Incentivare tutti i programmi che favoriscono la domiciliarità dell’assistenza e delle cure nonché le reti di protezione territoriale, per aiutare le persone a restare a casa. “Il fenomeno dell’istituzionalizzazione degli anziani - ha detto Impagliazzo - ci fa insistere su un tema su cui Sant’Egidio si dedica da anni: superare il sistema della residenzialità per passare a un insieme di nuove reti familiari sempre più urgente in un continente che invecchia come l’Europa”. L’assistenza domiciliare integrata è attualmente irrisoria, solamente 16 ore all’anno, per anziano bisognoso. “Uno squilibrio impressionante, che mostra come la vera assistenza la fanno le badanti, circa un milione di persone”, secondo Impagliazzo, che ha aggiunto: “Abbiamo salutato con grande soddisfazione la scelta del governo di regolarizzare migliaia di lavoratori immigrati, e auspichiamo una semplificazione degli strumenti e delle procedure: infatti con la chiusura di alcuni uffici pubblici, a causa della pandemia, è difficile ottenere il certificato dell’idoneità alloggiativa, richiesto ai datori di lavoratori, Si passi anche qui all’autocertificazione”.
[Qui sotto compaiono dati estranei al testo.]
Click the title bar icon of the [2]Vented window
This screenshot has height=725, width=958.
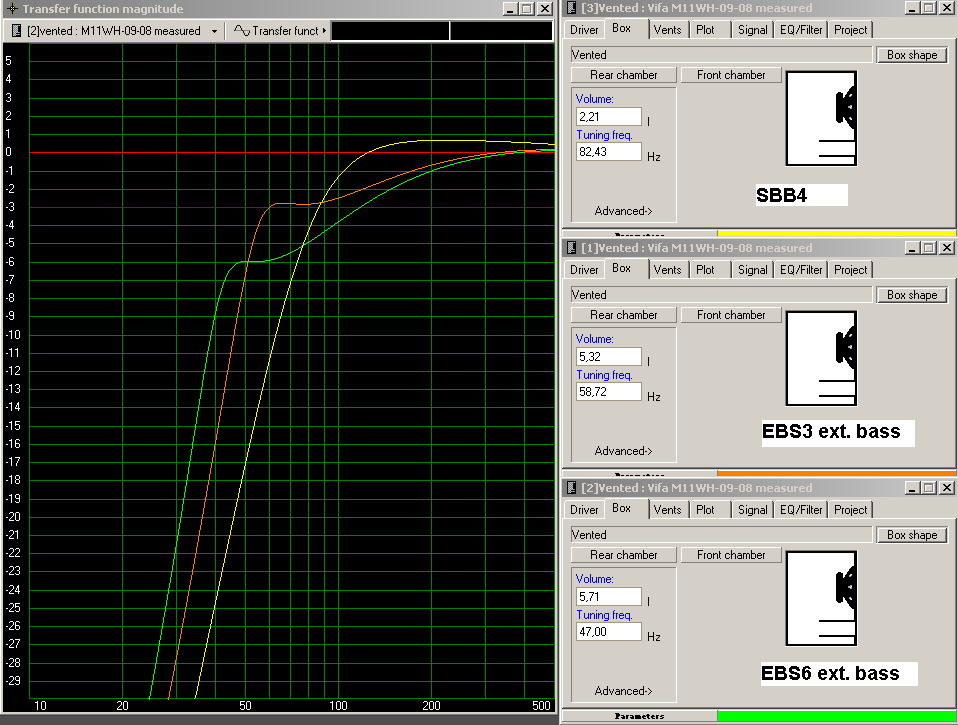572,488
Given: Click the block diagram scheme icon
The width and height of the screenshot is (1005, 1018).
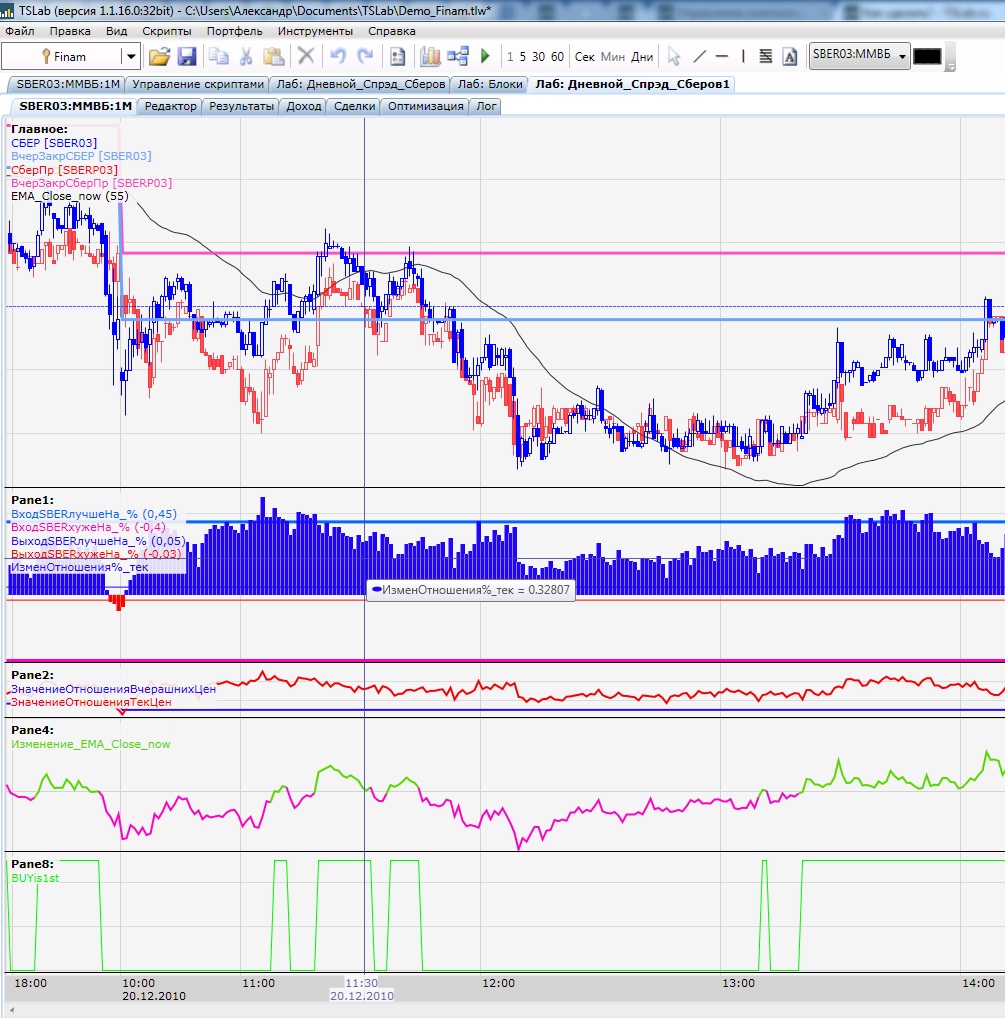Looking at the screenshot, I should (458, 57).
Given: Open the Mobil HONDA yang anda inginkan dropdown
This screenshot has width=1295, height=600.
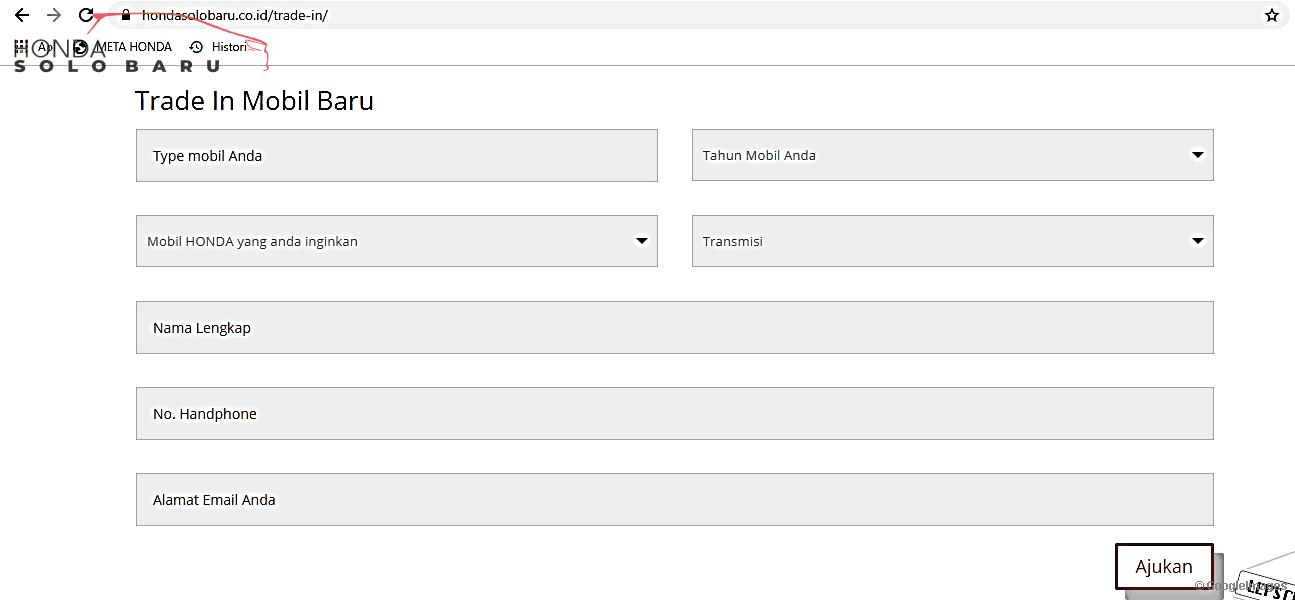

Sviluppare forme alternative di assistenza, come il cohousing perché si possono modellare a seconda dei bisogni delle persone. Sono soluzioni “flessibili”, che anche durante la fase acuta del lockdown hanno garantito protezione e buona qualità di vita. “In varie regioni italiane monitoriamo le condizioni degli anziani e attiviamo reti di protezione per evitare i ricoveri senza motivo, con persone finiscono in ospedale o in strutture residenziali per piccole patologie”, ha detto Impagliazzo. Da un’inchiesta condotta su 6500 anziani di tre regioni (Lazio, Liguria e Piemonte) in cura del programma “Viva gli Anziani!” risulta un tasso di mortalità inferiore del 20% nei mesi duri del lockdown. “Aiutare gli anziani a restare a casa loro, in tanti casi, può salvare la vita”, ha concluso Impagliazzo.